## [Work to complete]
Copy the closing run of lines, from the one with "At what coordinates" through the last line of the listing, exactly and without any pictures.

[Opening Dataset extract section]

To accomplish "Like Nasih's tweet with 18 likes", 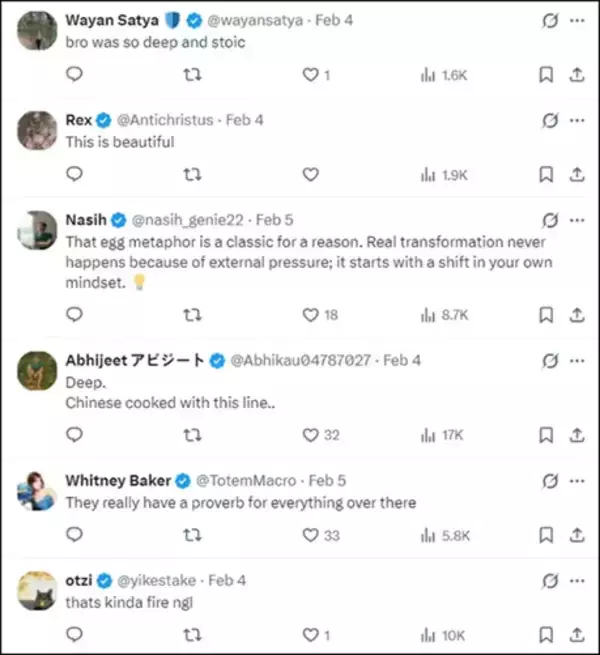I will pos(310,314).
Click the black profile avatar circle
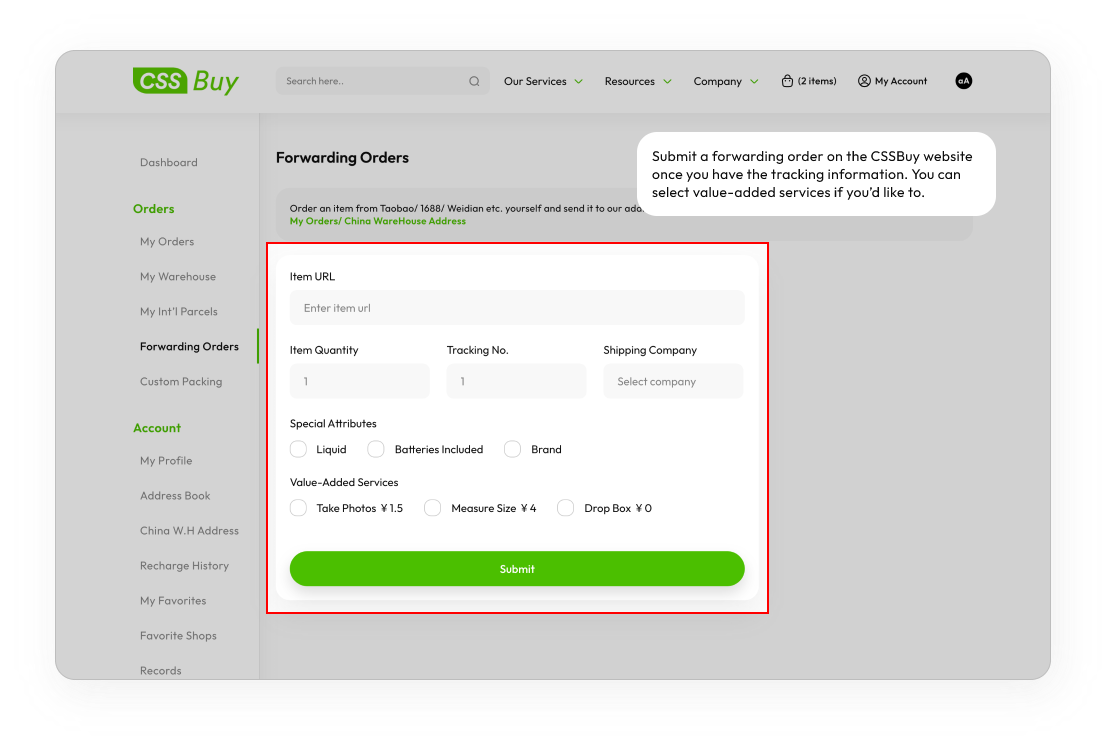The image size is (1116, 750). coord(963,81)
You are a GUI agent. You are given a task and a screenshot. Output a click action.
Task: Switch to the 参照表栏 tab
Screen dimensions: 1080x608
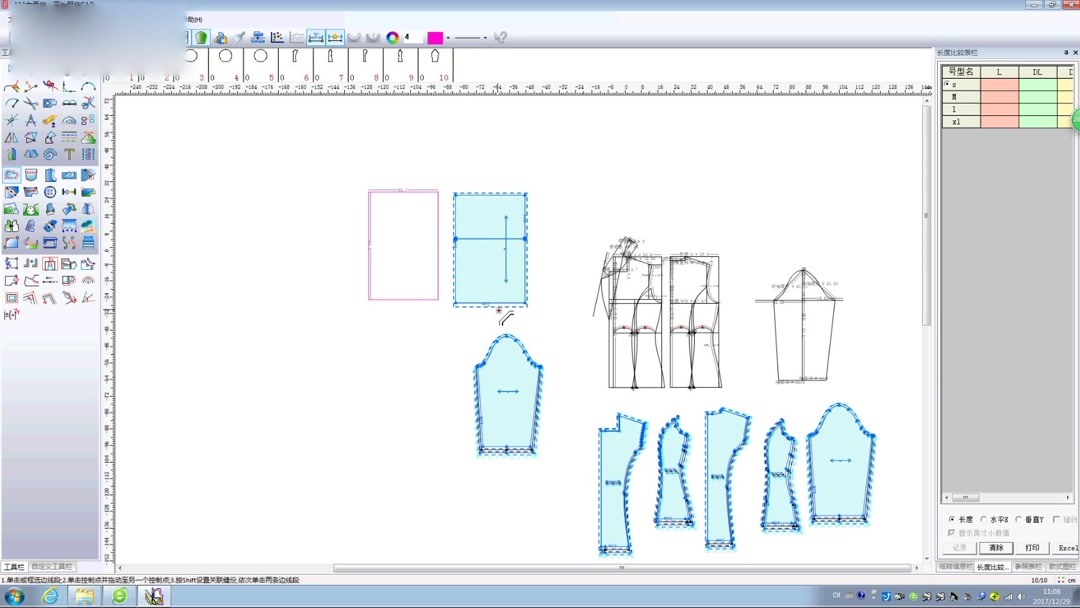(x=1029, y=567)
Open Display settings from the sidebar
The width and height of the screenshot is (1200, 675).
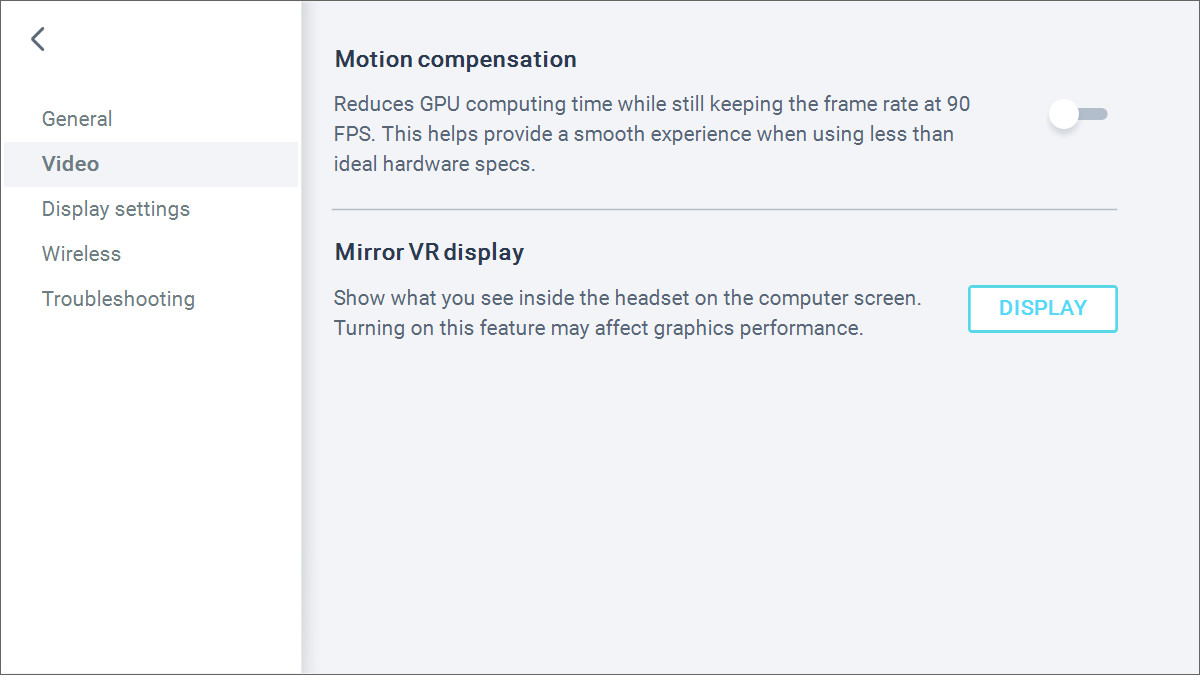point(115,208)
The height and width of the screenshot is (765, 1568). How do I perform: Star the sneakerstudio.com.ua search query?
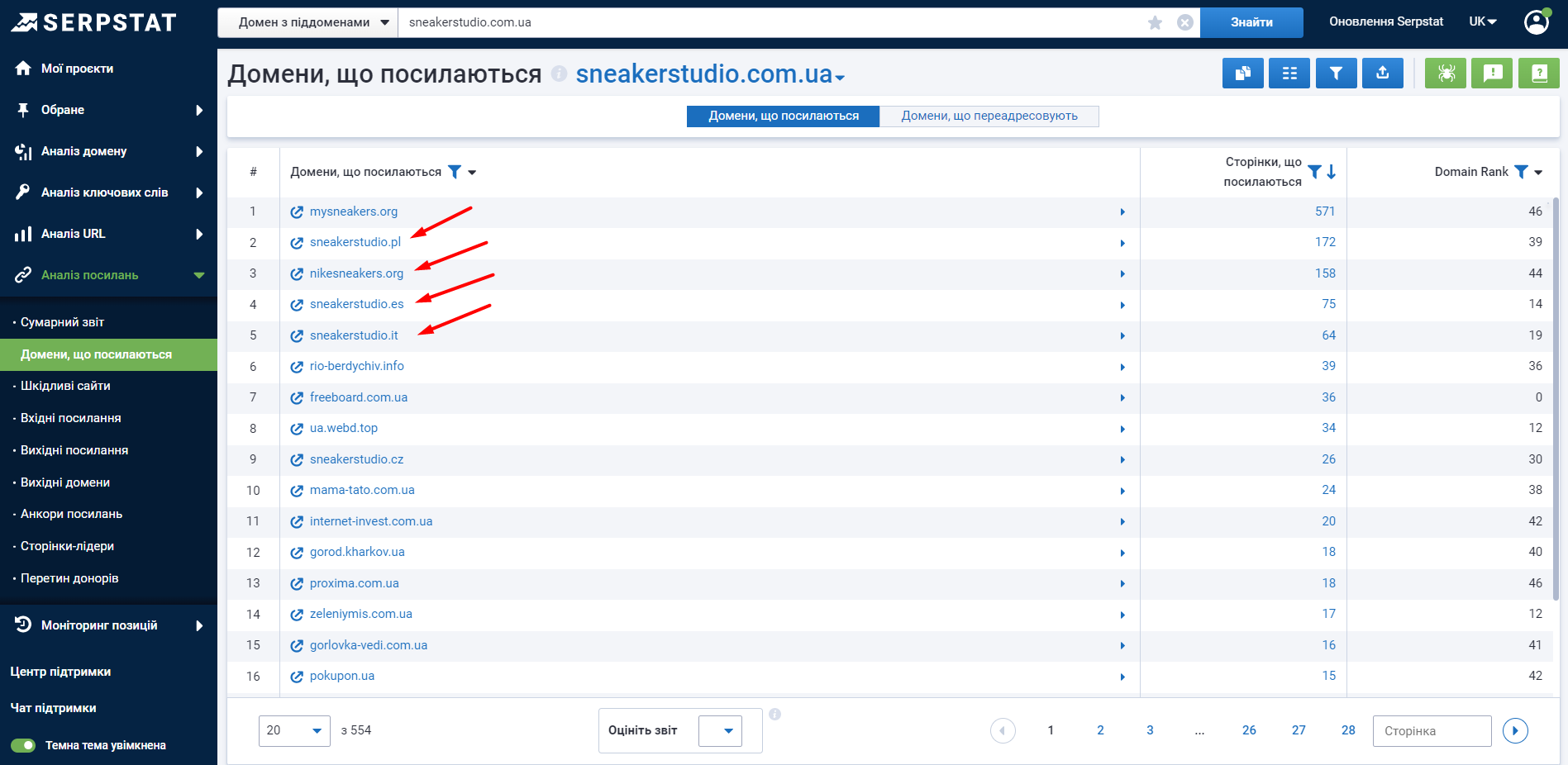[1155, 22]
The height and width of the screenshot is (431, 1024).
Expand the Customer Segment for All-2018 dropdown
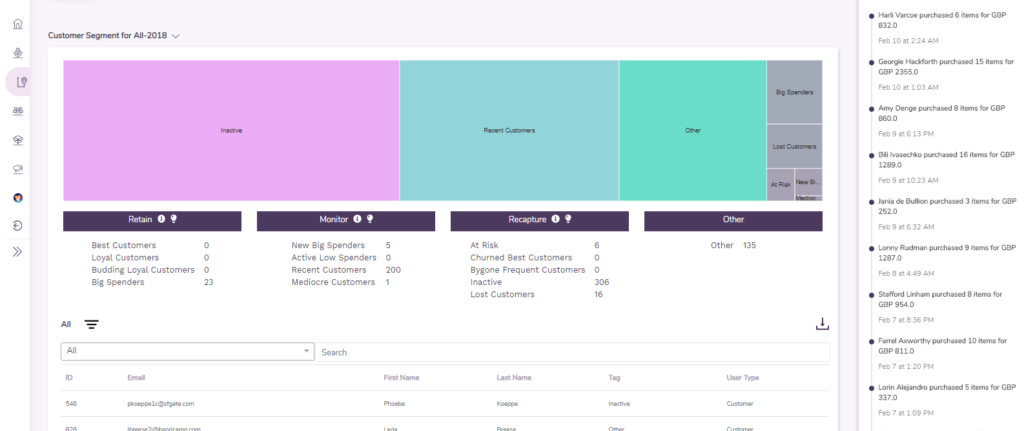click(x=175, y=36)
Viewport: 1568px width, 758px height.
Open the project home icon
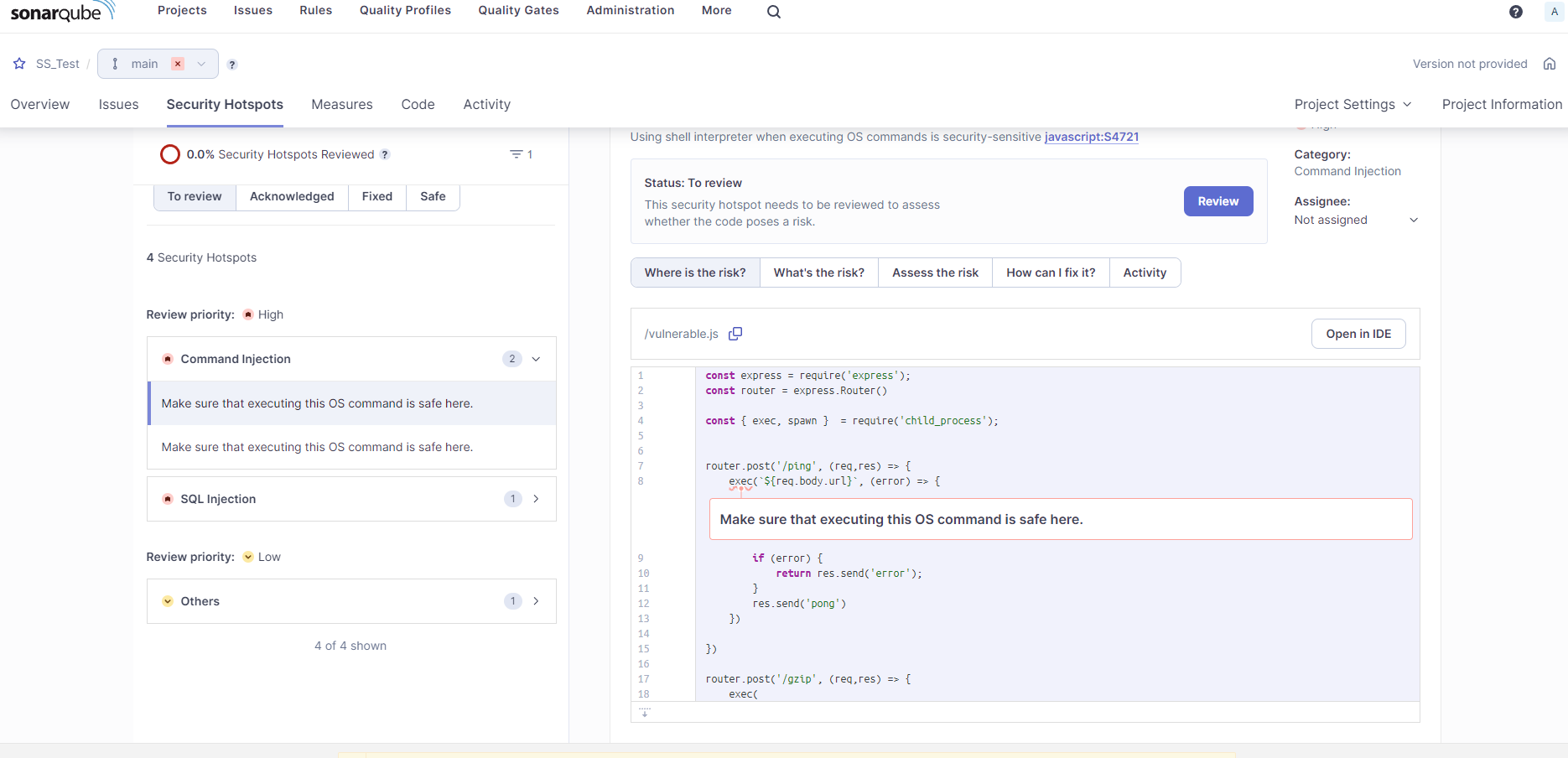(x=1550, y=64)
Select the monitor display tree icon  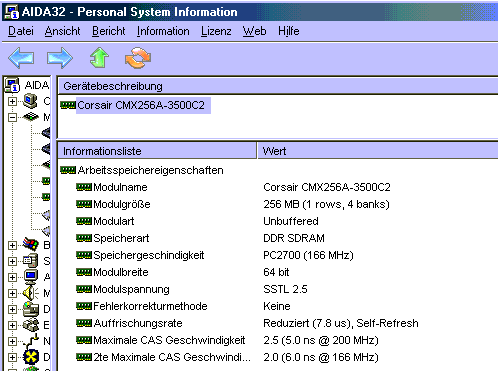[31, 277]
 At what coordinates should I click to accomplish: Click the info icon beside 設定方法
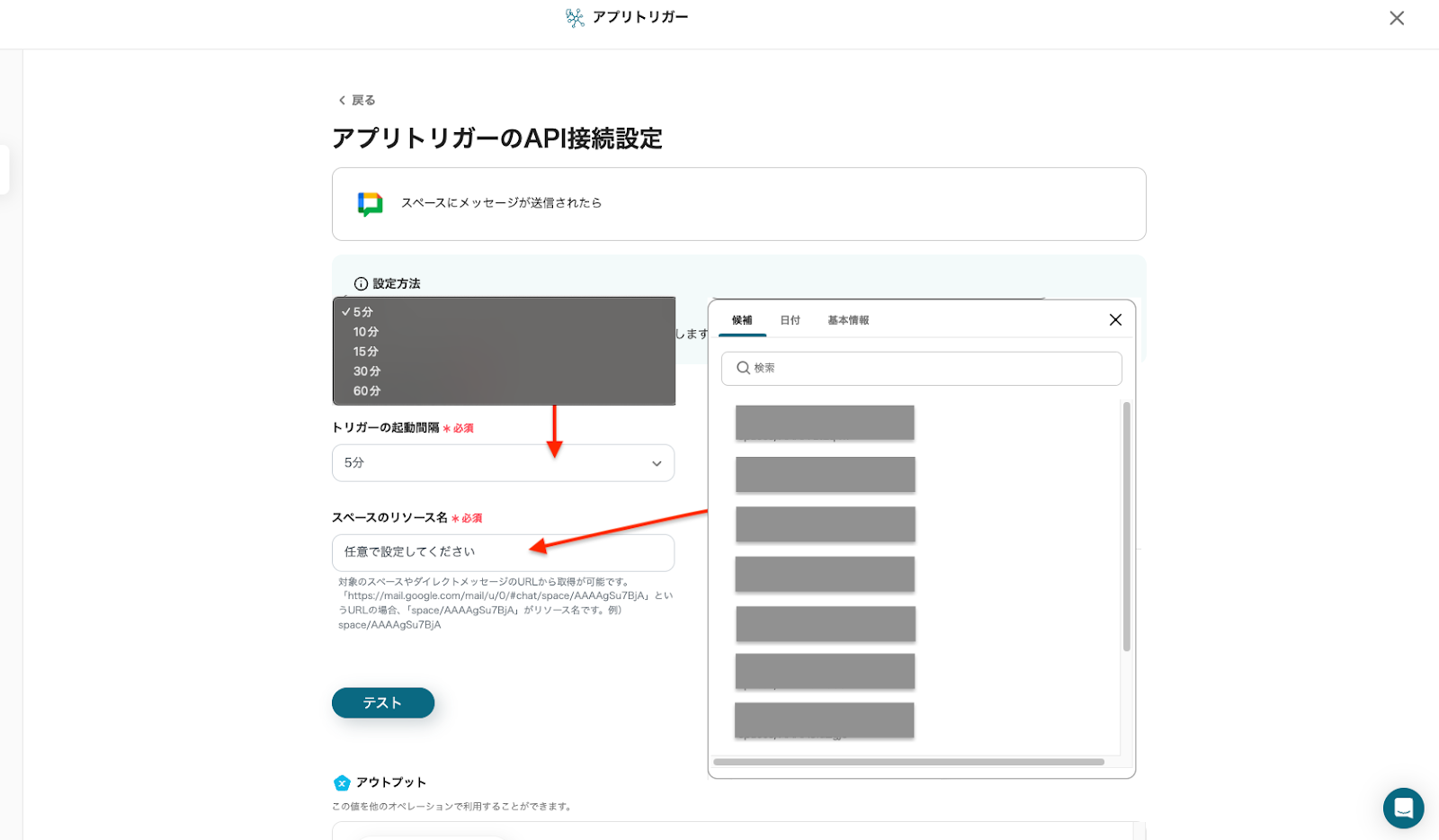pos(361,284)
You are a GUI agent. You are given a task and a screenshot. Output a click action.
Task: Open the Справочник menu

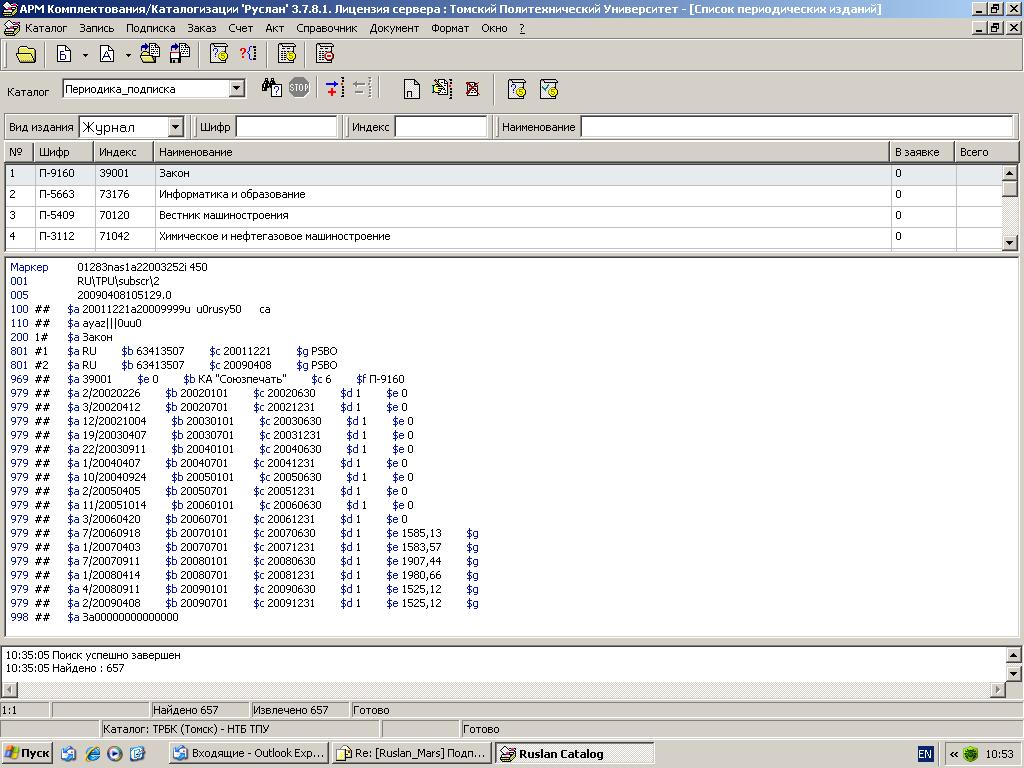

[Closing Dataset extract section]

## [Result for this exercise]
 At what coordinates should I click to accomplish: Click the info icon beside 設定方法
pos(361,284)
You are a GUI agent. You are given a task and a screenshot. Output a click action.
Task: Open the Справочник menu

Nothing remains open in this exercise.